:: Provided information ::

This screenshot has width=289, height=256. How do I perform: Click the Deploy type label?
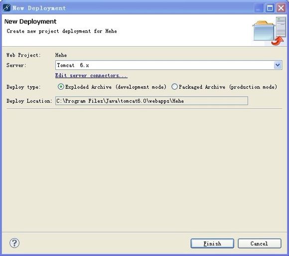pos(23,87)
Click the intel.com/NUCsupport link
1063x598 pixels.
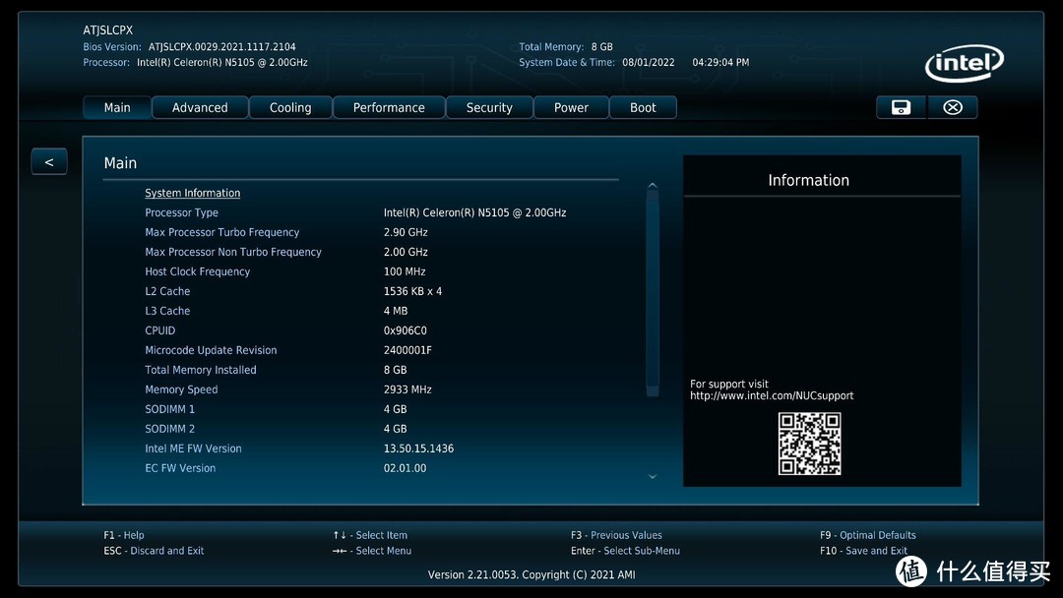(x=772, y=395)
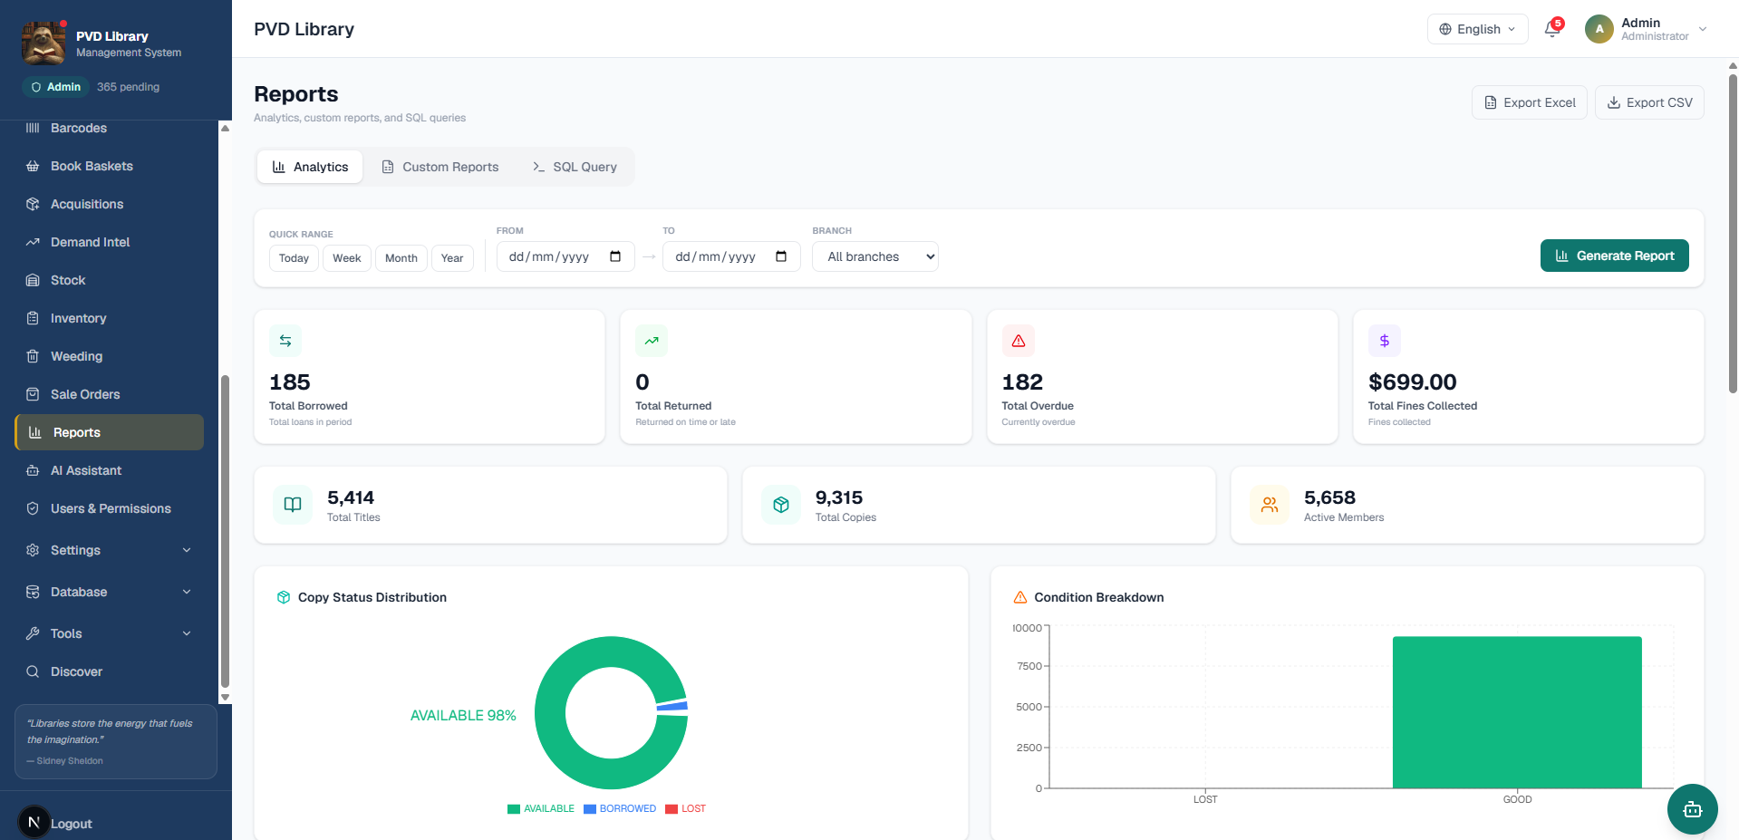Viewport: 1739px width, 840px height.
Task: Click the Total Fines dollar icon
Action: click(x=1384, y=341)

:::

*Task instructions*
Copy out all of the material above word for word, leaving out the pictures.

*Answer for this exercise*
This screenshot has width=289, height=256. How do I perform: Click the Deploy type label?
pos(23,87)
Click the intel.com/NUCsupport link
1063x598 pixels.
(x=772, y=395)
Viewport: 1739px width, 840px height.
Task: Click the Total Fines dollar icon
Action: click(x=1384, y=341)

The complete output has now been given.